We can operate within most constraints but not all.

Additional note, examples are framed in a business context. Most projects were done end-to-end -> data prep & cleaning, problem definition, model training, evaluation, deployment & monitoring.

Pricing & Inventory

Promotion Pricing Optimization:

  • What: Model that predicted the item(s) most receptive to promotion + the optimal discount for sales and margin dollars.
  • Value: Drives better return on promotionala dollars, increases sales or margin dollars.

Inventory Optimization:

  • What: Suggest optimal order volume to meet demand of promoted items.
  • Value: Minimize lost sales from out of stock items and lost inventory from over ordering.

Marketing & Sales

Match acquisition cost and customer lifetime value

  • What: A Google adwords bidding model that identified amount to bid that maximized customer acquisition at acceptable customer lifetime value threshold.
  • Value: Allowed business a controlled way to grow customers without getting "upside down" on return on ad spend.

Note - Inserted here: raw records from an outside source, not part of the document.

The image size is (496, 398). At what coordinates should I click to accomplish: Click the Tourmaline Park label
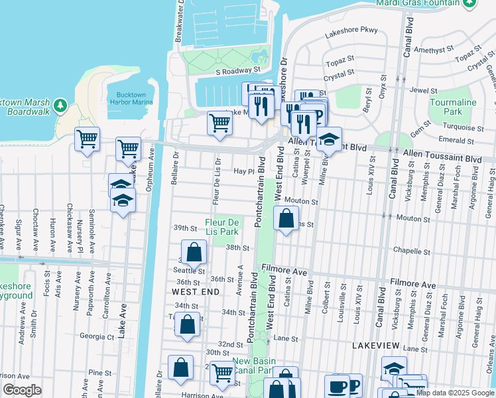(x=453, y=107)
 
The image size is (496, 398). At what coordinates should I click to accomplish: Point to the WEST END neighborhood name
(x=192, y=291)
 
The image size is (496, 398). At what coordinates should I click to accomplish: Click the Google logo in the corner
(x=23, y=390)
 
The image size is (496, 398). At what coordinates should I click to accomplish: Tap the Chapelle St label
(x=412, y=251)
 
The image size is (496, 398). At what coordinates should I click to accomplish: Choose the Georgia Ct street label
(x=96, y=336)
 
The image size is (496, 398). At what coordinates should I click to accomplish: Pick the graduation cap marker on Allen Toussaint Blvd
(x=328, y=140)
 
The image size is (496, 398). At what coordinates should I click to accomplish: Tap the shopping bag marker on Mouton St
(x=286, y=218)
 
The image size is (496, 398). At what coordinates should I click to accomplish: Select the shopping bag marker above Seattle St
(x=193, y=253)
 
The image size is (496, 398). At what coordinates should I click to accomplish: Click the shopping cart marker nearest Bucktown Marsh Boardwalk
(x=87, y=139)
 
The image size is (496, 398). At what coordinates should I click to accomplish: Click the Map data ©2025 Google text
(x=454, y=393)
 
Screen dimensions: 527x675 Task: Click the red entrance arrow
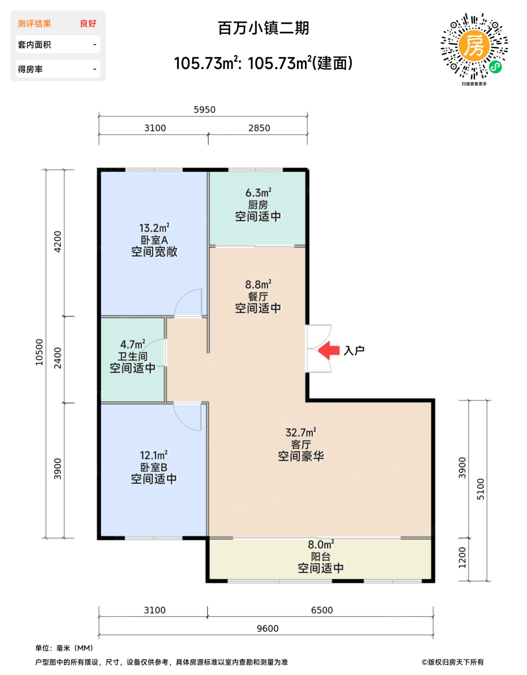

Lead Scoring & Allocation:

  • What: Identify prospects with highest conversion likelihood and paired prospect with "best fit" sales rep.
  • Value: Doubled sales conversion at end of three month "calibration" period.

General

Text to SQL:

  • What: User asks natural question like "what was my top selling product last week?" to a SQL query (and data output) tool.
  • Value: Enables business to be better informed without relying on technical resources for answers.

Impact of user action:

  • What: User books a service today, what value does this create over the next three months relative to a similar user who doesn't book a service today?
  • Value: Improves understanding of quality of service provided and enables better planning.